(GIVEN RECORDS begins)
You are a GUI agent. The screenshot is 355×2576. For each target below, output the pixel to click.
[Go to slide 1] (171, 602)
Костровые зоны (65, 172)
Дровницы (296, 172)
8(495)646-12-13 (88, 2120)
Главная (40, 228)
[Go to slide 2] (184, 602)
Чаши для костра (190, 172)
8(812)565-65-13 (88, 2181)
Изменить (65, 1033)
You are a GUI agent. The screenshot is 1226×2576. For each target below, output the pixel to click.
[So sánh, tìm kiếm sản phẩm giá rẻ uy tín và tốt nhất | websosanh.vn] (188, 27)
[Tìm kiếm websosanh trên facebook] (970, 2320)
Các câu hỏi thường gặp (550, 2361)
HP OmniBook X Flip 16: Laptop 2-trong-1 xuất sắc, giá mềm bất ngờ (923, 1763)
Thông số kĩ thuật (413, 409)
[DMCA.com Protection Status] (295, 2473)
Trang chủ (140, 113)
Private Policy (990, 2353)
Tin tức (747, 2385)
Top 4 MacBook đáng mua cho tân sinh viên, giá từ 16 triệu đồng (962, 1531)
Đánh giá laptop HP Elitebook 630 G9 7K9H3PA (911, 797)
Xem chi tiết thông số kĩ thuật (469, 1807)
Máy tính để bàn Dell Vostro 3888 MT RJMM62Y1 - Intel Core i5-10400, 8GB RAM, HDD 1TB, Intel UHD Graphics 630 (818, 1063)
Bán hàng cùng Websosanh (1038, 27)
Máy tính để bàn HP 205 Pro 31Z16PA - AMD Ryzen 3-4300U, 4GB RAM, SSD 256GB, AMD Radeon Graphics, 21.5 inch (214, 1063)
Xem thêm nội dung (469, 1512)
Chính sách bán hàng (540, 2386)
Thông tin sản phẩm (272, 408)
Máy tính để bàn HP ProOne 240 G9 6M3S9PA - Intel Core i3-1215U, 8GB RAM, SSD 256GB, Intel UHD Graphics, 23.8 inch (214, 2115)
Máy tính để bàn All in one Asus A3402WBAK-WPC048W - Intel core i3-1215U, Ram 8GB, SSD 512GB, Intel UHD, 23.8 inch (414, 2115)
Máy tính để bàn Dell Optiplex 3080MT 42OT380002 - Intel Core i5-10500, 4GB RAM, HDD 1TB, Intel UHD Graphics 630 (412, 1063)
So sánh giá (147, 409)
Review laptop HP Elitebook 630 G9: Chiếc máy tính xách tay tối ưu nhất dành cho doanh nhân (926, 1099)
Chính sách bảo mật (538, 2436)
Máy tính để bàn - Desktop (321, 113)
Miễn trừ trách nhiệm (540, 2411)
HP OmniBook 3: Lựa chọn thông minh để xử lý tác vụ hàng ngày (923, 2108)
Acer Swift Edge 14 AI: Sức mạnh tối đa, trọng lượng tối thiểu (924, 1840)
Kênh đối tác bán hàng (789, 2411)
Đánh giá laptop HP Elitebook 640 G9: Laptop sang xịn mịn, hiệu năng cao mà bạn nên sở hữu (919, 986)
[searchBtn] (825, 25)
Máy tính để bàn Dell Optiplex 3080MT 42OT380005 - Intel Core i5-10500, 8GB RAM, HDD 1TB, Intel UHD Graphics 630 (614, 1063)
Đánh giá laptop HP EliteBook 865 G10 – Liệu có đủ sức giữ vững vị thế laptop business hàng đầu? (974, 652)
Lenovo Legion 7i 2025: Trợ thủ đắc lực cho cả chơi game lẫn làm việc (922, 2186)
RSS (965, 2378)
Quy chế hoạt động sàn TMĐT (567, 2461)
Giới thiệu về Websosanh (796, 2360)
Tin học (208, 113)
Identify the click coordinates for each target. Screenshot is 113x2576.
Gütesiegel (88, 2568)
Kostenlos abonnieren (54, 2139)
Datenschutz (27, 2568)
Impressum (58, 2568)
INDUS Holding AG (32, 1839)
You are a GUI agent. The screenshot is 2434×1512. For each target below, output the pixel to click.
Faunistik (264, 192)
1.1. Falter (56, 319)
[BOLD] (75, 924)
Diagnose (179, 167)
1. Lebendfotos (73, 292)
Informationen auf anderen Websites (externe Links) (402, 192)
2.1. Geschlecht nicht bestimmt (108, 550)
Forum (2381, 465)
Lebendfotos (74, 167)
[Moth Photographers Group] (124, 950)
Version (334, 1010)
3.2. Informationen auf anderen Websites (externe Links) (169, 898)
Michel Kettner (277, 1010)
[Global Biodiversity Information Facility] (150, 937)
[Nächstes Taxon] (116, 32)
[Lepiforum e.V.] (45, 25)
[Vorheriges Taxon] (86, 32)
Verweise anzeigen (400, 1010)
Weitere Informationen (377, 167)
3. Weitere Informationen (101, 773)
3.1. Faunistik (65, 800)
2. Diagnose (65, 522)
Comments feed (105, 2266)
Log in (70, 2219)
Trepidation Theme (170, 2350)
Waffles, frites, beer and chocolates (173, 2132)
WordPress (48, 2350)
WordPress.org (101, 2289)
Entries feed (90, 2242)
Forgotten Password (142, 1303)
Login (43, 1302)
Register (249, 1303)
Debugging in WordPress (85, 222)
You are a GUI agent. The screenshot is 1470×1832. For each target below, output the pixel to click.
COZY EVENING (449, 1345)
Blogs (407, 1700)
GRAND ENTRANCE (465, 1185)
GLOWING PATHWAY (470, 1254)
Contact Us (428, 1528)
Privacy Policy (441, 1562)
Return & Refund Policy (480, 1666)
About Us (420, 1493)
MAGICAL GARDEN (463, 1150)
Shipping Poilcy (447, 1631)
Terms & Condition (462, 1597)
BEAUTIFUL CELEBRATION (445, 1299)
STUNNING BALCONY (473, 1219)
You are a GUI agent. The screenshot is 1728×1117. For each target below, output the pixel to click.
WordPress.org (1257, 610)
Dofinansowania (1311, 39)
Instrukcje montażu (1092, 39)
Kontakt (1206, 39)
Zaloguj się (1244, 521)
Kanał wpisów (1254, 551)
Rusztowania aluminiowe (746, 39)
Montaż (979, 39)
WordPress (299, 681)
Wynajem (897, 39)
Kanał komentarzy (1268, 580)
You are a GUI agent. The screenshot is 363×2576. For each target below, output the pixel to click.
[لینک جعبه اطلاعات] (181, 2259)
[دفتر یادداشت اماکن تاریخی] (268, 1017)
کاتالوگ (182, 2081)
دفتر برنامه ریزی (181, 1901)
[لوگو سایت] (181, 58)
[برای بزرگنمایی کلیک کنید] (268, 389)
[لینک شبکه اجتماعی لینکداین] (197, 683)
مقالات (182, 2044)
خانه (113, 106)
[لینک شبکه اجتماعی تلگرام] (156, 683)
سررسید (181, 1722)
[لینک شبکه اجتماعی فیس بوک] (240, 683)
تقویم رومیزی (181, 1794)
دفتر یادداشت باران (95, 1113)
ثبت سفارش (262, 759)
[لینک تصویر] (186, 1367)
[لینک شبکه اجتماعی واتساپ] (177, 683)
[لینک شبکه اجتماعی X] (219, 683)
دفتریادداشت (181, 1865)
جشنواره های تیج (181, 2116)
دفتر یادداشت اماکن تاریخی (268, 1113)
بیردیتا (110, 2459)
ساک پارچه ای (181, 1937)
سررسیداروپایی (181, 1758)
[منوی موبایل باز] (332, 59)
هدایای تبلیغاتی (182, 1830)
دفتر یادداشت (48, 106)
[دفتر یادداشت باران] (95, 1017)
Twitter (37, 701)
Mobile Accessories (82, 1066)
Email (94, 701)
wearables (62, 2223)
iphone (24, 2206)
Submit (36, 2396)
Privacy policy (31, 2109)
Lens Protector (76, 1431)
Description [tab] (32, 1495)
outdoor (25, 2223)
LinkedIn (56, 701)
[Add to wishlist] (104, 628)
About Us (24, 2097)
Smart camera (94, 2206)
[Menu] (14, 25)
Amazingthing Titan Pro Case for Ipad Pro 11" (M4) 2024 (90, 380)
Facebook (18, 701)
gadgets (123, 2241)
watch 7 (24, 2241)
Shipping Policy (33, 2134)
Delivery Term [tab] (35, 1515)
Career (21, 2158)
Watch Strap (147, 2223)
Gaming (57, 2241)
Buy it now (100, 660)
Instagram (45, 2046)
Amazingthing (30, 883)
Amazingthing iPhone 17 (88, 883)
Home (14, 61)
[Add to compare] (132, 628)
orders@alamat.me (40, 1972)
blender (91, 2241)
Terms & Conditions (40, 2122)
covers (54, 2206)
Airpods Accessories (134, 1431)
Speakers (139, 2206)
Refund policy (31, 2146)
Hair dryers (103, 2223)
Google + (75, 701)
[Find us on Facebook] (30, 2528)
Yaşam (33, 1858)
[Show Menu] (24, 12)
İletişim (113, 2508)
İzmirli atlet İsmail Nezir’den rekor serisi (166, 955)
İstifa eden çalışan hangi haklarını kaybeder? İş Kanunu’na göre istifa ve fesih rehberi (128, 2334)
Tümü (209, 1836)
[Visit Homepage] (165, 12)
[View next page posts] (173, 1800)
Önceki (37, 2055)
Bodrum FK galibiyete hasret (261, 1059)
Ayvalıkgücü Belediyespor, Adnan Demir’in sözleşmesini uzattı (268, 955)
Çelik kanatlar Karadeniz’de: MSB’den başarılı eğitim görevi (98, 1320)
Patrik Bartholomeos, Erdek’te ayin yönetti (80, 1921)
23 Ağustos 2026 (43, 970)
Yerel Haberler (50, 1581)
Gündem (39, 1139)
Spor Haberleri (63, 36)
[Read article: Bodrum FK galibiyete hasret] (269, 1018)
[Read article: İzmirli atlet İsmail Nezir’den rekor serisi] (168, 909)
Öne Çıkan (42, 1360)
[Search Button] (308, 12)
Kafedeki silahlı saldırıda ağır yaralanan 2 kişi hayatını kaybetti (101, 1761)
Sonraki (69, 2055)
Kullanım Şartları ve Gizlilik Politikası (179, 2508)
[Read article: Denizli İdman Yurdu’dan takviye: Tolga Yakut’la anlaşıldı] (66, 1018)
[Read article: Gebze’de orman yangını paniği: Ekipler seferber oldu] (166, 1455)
(GIVEN RECORDS ends)
> **EXERCISE DETAILS**: Please output an exact copy of the lines above, from the opening line of the data down to the line that contains "Bán hàng cùng Websosanh (1038, 27)".

> **ANSWER SECTION**:
You are a GUI agent. The screenshot is 355×2576. For each target below, output the pixel to click.
[Go to slide 1] (171, 602)
Костровые зоны (65, 172)
Дровницы (296, 172)
8(495)646-12-13 (88, 2120)
Главная (40, 228)
[Go to slide 2] (184, 602)
Чаши для костра (190, 172)
8(812)565-65-13 (88, 2181)
Изменить (65, 1033)
You are a GUI agent. The screenshot is 1226×2576. For each target below, output the pixel to click.
[So sánh, tìm kiếm sản phẩm giá rẻ uy tín và tốt nhất | websosanh.vn] (188, 27)
[Tìm kiếm websosanh trên facebook] (970, 2320)
Các câu hỏi thường gặp (550, 2361)
HP OmniBook X Flip 16: Laptop 2-trong-1 xuất sắc, giá mềm bất ngờ (923, 1763)
Thông số kĩ thuật (413, 409)
[DMCA.com Protection Status] (295, 2473)
Trang chủ (140, 113)
Private Policy (990, 2353)
Tin tức (747, 2385)
Top 4 MacBook đáng mua cho tân sinh viên, giá từ 16 triệu đồng (962, 1531)
Đánh giá laptop HP Elitebook 630 G9 7K9H3PA (911, 797)
Xem chi tiết thông số kĩ thuật (469, 1807)
Máy tính để bàn Dell Vostro 3888 MT RJMM62Y1 - Intel Core i5-10400, 8GB RAM, HDD 1TB, Intel UHD Graphics 630 (818, 1063)
Bán hàng cùng Websosanh (1038, 27)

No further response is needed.